(Exercise aim):
Transcribe the entries that follow, every word as written, and drop the pictures.

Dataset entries
----

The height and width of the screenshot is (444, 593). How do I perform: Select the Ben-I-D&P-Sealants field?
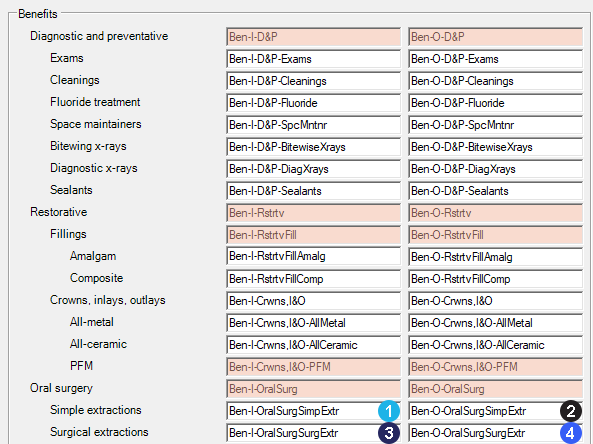click(x=314, y=191)
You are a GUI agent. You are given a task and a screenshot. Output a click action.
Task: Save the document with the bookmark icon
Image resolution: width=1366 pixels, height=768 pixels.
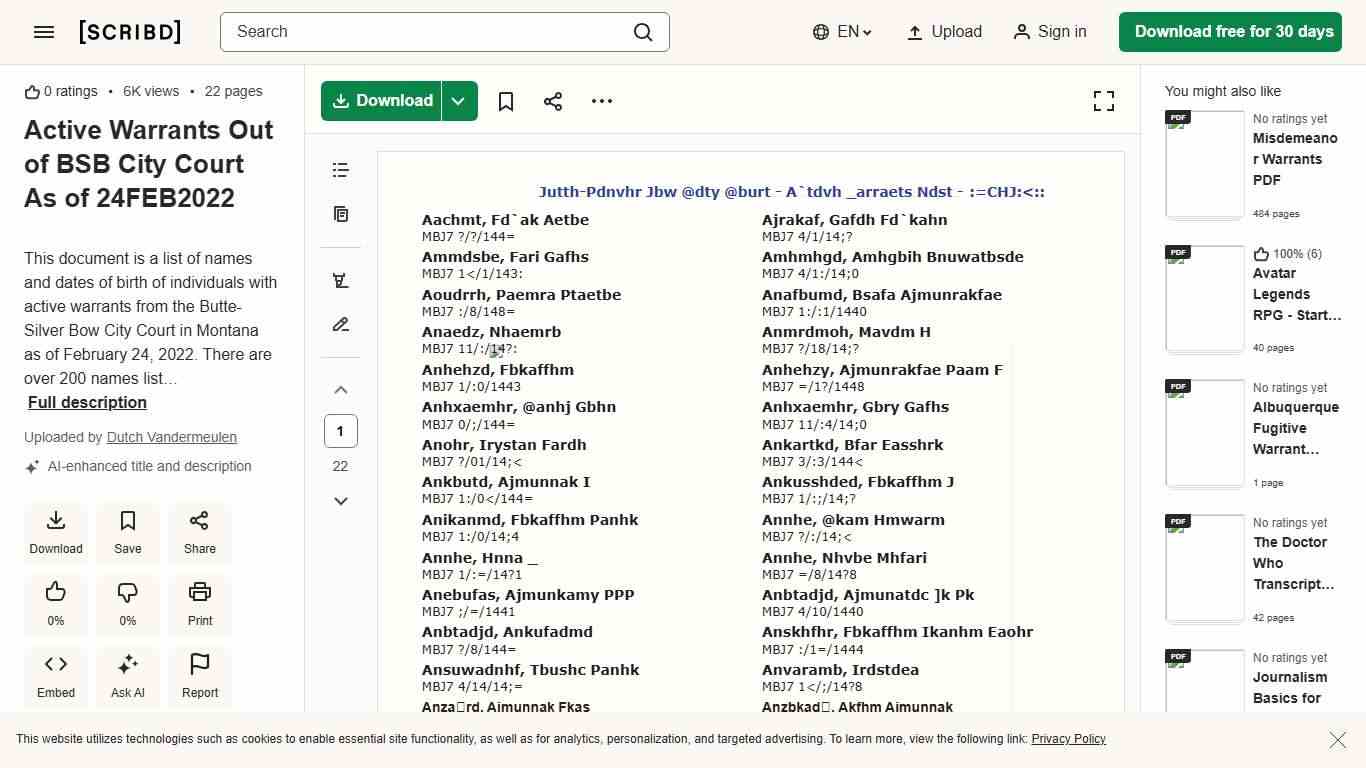point(505,100)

----

(Answer to this task):
The height and width of the screenshot is (444, 593). How do I perform: Select the Ben-I-D&P-Sealants field?
click(x=314, y=191)
You are a GUI agent. You are given a task and a screenshot. Output a click action.
Task: Save the document with the bookmark icon
Image resolution: width=1366 pixels, height=768 pixels.
point(505,100)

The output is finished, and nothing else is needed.